Time to dig in the sand, gulp from the hose, play at the park, and leap with joy! Unless you’re a kid—in which case, find yourself a comfy sofa in a dark, quiet room and settle in.

This is the season your parents are bombarded with the kind of warnings previously associated with incoming torpedoes.

The basic message: Don’t have fun—it’s too dangerous.

“Remember when digging in the sand at the beach was a fun activity for young children?” asks the website KidsTravelDoc. “Sorry. No more. Based on recent findings, only with lots of do’s and don’ts is frolicking in the sand a healthy activity.”

The blog’s author, Karl Neumann of the American Academy of Pediatrics, lays out his own don’ts: “Studies show that children playing in the sand are more likely to become ill than children merely walking on it. And the risk of illness increases with digging in the sand, being ‘buried’ in it, and digging in wet sand.”

Got it. Keep your kids on dry sand. No, wait—“Dry sand presents problems, too.” So, Dr. Neumann warns: “Discourage children from lying directly on the sand.”

While you’re at it, “Walking barefooted is another ‘don’t.’ Have children wear lightweight, ventilated, hard-soled footwear that covers the toes. This helps prevent stubbed toes, lacerations, puncture wounds, and burns from hot sand. Ideally, footwear should be worn for wading in the water.”

In fact, why take your kids to the beach at all? Better to keep them at home on a hard, nonporous surface, free of dirt and obstacles, checking frequently for venomous spiders, disease-bearing insects, and sewage. Children should also be in steel-toed work boots. Come to think of it, chain-mail wouldn’t be a bad idea.

But even that isn’t enough. Simply keeping the kids at home doesn’t ensure they’re safe either, especially if they make it into the backyard. Parents Magazine warns that “bees are attracted to flowers, so don’t put fragrances or floral-patterned clothing on kids.” Surely, you’ve seen swarms of bees chasing children in floral prints.

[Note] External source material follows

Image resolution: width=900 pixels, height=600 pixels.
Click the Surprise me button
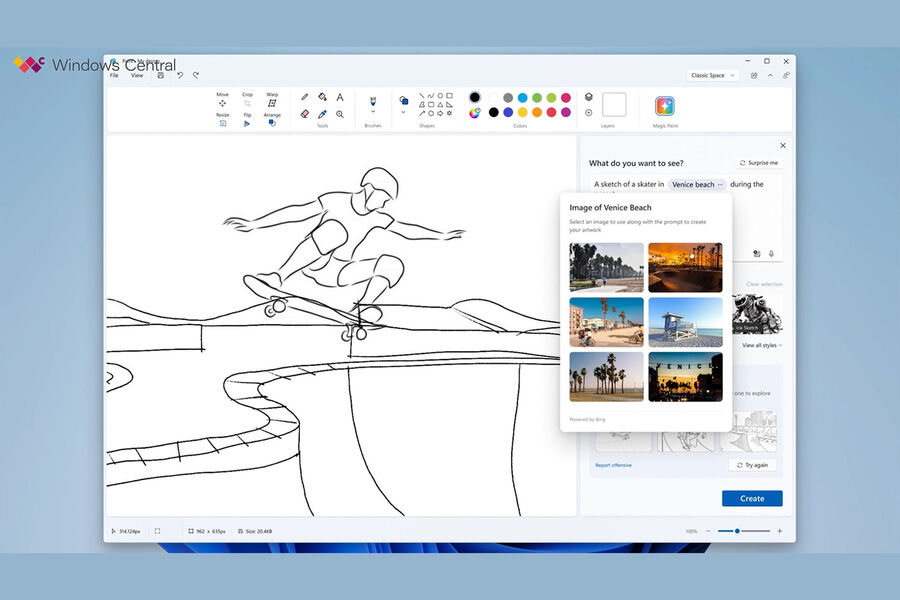click(x=759, y=163)
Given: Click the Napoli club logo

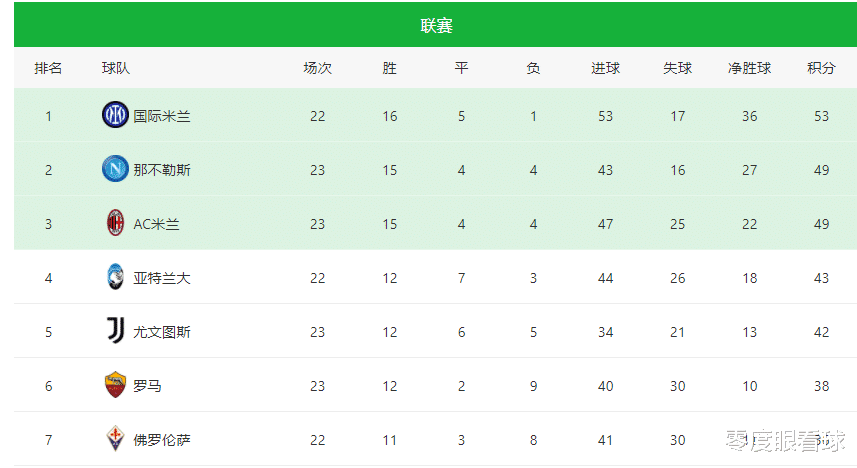Looking at the screenshot, I should pyautogui.click(x=115, y=169).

The American Academy of Pediatrics suggests that if your moppets still insist on playing outside, the little daredevils at least should “limit sun exposure during peak intensity hours—between 10 a.m. and 4 p.m.” That shouldn’t put a crimp in anyone’s day, should it?

The Academy is afraid that kids will get too much sun. It’s also afraid they’ll get too little sun and end up with rickets. A related fear is that kids won’t get enough water because…everyone is obsessed with “hydration” these days.

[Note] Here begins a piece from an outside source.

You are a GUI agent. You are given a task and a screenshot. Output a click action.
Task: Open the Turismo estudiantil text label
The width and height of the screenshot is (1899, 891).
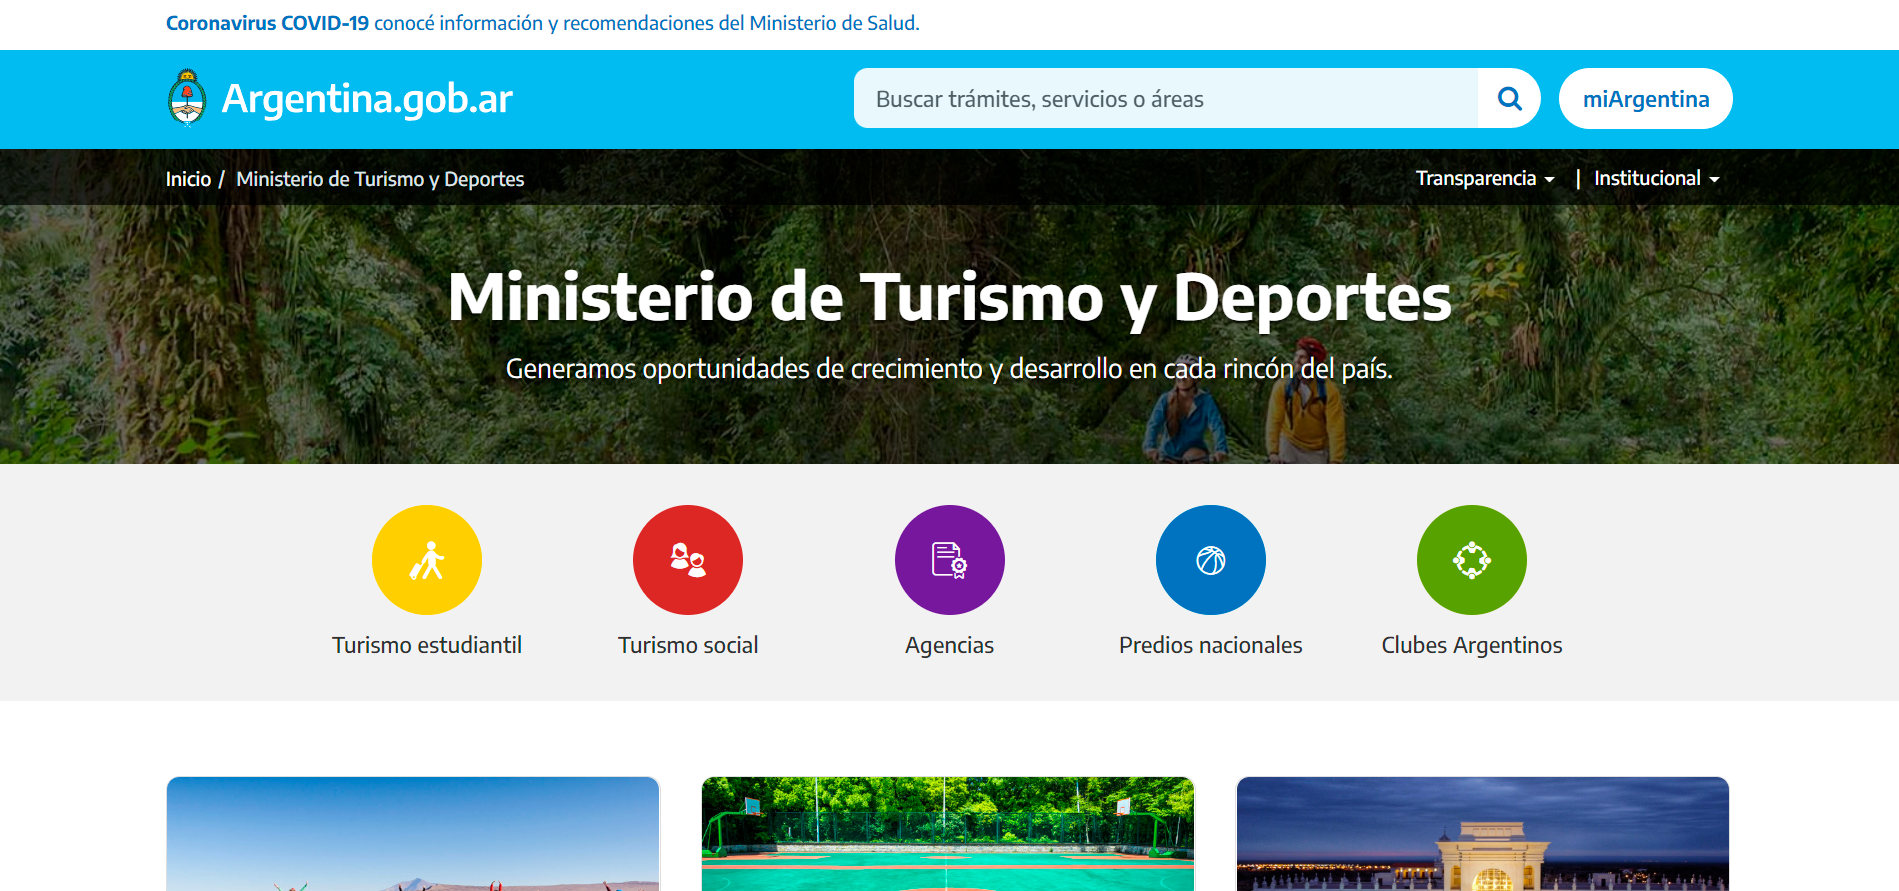[426, 645]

It’s always seemed to me that drinking when thirsty does the trick. Apparently, I was wrong. Now there’s a product on the market—a water bottle with a wi-fi connection. The app allows parents to monitor how much water their child is drinking. The obsessive little gadget even knows if the kids are secretly not drinking—pouring out water to stop their parents from texting them to drink more. And an animated character on the bottle’s built-in screen grows healthier and happier the more the child drinks. Let’s hear it for more screen time!

The wi-fi water bottle has yet another great advantage: it keeps the little ones from drinking the wrong sort of water. Google “hose water” and you will be drowning in stories linking the stuff to just about every illness except gout. Some study, endlessly reported, found that hose water contained “PVC plastic additives, which can cause birth defects, liver toxicity, and cancer.” Naturally, in these stories there is no mention of how many gallons of water a child would have to guzzle for any of these issues to ever develop.

Being a kid these days is no walk in the park. But that’s just as well. Yet another Parents Magazine piece warns that to keep children safe at the playground, you should “walk away if you see cement, asphalt, dirt, or grass: these surfaces are linked to head injuries.” So are walls, if you bang your head against them.

My advice to parents is therefore short and sweet: Tell your kids they can’t swim alone or get into a stranger’s car. And then stop reading other safety tips and, maybe—just, maybe—kids can have a real childhood.

I’m Lenore Skenazy, President of Let Grow, for Prager University.